WHAT IS EXPECTED.
The lines from the start of the listing through the line containing "Viewport: 1160px width, 413px height." should be printed exactly, and no other lines should be printed.

SUPPLIED DATA.
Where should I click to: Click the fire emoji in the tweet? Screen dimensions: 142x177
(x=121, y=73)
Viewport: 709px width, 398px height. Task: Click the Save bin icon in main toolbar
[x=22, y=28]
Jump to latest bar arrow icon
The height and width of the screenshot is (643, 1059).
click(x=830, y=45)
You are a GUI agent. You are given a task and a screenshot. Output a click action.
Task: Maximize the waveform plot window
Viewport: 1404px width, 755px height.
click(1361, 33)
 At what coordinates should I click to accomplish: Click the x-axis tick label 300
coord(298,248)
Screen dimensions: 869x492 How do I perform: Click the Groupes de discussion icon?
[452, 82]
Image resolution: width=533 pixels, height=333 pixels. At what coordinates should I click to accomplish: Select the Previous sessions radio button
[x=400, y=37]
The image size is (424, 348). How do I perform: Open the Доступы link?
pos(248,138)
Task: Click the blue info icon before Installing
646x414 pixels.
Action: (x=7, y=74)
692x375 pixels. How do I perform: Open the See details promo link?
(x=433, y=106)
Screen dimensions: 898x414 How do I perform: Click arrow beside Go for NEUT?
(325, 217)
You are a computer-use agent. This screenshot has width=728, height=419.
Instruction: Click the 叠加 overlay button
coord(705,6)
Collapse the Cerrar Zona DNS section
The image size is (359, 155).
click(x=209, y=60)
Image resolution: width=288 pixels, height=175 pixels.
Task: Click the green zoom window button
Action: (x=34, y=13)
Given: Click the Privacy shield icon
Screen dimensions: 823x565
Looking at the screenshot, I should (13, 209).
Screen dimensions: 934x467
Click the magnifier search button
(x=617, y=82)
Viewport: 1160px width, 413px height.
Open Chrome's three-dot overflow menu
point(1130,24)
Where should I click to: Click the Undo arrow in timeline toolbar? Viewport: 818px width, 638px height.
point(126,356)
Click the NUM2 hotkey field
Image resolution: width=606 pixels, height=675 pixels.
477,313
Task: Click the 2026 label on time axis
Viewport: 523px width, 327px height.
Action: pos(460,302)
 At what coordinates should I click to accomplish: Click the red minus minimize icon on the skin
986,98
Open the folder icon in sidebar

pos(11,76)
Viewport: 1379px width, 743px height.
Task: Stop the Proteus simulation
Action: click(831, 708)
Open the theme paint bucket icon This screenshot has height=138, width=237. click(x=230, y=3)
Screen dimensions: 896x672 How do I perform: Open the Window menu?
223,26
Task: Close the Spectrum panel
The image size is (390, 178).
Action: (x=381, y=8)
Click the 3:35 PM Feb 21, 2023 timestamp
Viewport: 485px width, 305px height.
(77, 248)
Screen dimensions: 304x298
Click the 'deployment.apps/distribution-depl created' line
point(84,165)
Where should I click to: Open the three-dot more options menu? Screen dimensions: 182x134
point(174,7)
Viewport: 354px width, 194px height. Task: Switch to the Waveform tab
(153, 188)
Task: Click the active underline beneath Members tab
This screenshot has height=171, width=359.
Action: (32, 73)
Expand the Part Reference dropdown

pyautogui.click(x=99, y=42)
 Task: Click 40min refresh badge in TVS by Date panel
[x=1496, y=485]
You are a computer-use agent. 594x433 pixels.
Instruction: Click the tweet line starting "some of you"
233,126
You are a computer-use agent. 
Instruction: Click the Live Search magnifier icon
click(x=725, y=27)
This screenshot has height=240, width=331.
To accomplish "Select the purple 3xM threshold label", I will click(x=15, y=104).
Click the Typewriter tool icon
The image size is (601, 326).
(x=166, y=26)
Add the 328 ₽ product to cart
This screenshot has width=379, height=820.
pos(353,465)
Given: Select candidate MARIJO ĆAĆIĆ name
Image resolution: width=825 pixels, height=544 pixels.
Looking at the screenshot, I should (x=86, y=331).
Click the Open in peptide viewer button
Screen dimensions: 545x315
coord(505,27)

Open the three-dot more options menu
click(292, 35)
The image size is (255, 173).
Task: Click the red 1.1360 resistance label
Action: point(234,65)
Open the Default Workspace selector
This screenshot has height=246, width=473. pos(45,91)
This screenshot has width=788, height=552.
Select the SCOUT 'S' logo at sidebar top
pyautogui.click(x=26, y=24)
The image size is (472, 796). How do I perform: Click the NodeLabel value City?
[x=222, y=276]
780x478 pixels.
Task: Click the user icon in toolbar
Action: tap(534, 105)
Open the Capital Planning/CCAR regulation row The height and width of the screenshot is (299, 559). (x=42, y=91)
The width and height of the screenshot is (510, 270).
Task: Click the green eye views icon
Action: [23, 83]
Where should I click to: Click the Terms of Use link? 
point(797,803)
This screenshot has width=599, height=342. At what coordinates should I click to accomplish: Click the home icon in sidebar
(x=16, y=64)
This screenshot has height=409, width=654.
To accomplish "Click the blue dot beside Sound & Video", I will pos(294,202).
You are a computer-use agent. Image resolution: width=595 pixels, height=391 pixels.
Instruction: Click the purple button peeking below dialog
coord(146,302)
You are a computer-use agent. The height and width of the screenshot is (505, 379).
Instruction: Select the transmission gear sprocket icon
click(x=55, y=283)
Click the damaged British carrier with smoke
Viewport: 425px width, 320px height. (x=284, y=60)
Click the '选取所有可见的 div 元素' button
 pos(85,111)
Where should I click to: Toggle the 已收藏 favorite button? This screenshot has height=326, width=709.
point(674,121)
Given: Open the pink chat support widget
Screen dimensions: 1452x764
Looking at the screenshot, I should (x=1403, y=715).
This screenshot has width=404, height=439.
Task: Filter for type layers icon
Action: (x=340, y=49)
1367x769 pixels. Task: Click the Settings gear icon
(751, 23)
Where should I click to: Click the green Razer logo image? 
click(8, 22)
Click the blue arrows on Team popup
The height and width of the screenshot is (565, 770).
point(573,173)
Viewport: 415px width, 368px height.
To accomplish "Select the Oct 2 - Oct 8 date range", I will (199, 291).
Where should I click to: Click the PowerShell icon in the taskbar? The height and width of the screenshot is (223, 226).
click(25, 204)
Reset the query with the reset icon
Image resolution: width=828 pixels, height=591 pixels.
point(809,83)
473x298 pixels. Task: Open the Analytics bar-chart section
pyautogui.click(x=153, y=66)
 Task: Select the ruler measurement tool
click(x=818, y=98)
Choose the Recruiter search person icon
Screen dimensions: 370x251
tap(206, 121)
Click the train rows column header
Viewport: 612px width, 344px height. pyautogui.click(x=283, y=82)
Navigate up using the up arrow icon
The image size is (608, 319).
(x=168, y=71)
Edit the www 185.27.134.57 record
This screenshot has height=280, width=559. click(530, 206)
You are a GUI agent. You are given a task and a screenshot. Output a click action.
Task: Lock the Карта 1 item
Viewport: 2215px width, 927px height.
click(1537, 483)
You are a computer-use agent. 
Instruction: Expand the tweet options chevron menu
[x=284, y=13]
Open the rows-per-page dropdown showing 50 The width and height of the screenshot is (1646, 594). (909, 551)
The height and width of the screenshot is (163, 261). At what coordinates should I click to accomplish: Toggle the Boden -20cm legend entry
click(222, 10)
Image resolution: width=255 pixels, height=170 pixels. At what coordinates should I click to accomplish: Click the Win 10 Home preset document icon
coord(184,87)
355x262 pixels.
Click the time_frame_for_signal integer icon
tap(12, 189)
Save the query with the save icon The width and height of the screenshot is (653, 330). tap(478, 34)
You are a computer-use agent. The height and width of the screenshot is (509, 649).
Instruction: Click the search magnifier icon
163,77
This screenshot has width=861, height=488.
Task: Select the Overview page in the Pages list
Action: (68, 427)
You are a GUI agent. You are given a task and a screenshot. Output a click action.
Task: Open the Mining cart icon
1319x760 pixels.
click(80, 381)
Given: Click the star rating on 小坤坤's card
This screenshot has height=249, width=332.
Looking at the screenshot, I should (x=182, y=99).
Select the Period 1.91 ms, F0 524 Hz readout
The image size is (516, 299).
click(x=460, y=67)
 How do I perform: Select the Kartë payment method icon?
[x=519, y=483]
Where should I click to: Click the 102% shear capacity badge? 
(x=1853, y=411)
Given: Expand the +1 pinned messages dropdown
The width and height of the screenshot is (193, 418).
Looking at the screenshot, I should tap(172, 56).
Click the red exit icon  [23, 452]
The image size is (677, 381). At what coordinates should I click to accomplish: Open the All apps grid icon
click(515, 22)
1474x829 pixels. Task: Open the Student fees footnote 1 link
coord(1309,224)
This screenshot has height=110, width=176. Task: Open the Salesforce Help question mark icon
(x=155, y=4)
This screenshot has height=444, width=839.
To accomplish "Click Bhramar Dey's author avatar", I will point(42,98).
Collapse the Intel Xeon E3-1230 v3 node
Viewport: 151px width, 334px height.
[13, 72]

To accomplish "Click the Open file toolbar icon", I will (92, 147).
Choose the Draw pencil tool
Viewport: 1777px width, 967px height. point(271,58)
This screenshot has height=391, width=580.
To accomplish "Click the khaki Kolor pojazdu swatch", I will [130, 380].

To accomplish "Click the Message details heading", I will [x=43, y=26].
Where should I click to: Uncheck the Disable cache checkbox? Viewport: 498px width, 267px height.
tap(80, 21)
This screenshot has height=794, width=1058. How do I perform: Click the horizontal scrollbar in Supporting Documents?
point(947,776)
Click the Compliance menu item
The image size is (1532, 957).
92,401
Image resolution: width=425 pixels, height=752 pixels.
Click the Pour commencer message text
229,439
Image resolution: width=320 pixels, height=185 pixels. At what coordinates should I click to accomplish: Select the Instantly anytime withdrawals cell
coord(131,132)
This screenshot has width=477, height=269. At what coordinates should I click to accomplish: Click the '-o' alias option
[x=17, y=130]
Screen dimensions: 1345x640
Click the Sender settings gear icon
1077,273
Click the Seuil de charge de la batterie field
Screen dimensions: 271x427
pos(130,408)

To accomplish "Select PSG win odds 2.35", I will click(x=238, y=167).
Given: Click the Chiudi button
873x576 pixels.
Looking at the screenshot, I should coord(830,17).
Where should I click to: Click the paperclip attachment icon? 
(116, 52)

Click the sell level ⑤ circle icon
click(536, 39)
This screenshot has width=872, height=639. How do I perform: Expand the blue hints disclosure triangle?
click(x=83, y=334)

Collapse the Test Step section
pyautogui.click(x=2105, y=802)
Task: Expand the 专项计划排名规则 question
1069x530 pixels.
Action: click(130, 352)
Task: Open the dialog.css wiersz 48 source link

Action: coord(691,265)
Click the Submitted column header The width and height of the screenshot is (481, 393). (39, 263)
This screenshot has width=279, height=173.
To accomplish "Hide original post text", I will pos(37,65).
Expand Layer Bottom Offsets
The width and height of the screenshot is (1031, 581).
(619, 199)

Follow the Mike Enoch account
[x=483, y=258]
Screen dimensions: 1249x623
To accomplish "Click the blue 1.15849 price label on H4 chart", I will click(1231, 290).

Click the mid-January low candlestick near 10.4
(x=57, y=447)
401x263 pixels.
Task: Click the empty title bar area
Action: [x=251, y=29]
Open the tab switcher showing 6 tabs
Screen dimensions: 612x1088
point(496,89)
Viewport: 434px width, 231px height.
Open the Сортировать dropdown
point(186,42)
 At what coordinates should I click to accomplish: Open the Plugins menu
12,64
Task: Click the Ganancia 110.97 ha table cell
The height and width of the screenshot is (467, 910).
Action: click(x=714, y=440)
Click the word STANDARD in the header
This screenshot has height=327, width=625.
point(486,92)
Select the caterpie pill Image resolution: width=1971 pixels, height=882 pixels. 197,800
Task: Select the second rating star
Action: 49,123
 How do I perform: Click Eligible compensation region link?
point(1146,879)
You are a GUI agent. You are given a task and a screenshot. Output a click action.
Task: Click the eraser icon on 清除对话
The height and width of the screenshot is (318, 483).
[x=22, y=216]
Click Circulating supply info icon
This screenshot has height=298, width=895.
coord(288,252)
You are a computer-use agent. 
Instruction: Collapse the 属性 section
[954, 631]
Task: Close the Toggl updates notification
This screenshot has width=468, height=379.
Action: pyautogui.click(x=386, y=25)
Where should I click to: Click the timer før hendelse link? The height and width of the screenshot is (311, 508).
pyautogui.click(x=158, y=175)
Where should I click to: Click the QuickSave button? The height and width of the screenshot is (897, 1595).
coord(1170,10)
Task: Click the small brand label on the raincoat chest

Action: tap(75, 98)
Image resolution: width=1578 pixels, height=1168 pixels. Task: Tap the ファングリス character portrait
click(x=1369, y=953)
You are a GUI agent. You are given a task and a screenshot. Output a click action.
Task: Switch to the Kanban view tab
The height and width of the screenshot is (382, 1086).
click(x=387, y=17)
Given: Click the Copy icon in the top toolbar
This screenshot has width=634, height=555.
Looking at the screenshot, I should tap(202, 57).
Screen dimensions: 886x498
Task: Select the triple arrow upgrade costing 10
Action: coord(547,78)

RESPONSE TO THIS EXERCISE.
Where should I click to: Click the fire emoji in the tweet? Screen dimensions: 142x177
(x=121, y=73)
Viewport: 709px width, 398px height. Task: Click the Save bin icon in main toolbar
[x=22, y=28]
Jump to latest bar arrow icon
The height and width of the screenshot is (643, 1059).
click(x=830, y=45)
You are a GUI agent. You are given a task and a screenshot. Output a click action.
Task: Maximize the waveform plot window
Viewport: 1404px width, 755px height.
click(1361, 33)
 At what coordinates should I click to accomplish: Click the x-axis tick label 300
coord(298,248)
Screen dimensions: 869x492 How do I perform: Click the Groupes de discussion icon?
[452, 82]
Image resolution: width=533 pixels, height=333 pixels. At what coordinates should I click to accomplish: Select the Previous sessions radio button
[x=400, y=37]
The image size is (424, 348). How do I perform: Open the Доступы link?
pos(248,138)
Task: Click the blue info icon before Installing
646x414 pixels.
Action: (x=7, y=74)
692x375 pixels. How do I perform: Open the See details promo link?
(x=433, y=106)
Screen dimensions: 898x414 How do I perform: Click arrow beside Go for NEUT?
(325, 217)
You are a computer-use agent. This screenshot has width=728, height=419.
Instruction: Click the 叠加 overlay button
coord(705,6)
Collapse the Cerrar Zona DNS section
The image size is (359, 155).
click(x=209, y=60)
Image resolution: width=288 pixels, height=175 pixels.
Task: Click the green zoom window button
Action: (x=34, y=13)
Given: Click the Privacy shield icon
Screen dimensions: 823x565
Looking at the screenshot, I should (13, 209).
Screen dimensions: 934x467
Click the magnifier search button
(x=617, y=82)
Viewport: 1160px width, 413px height.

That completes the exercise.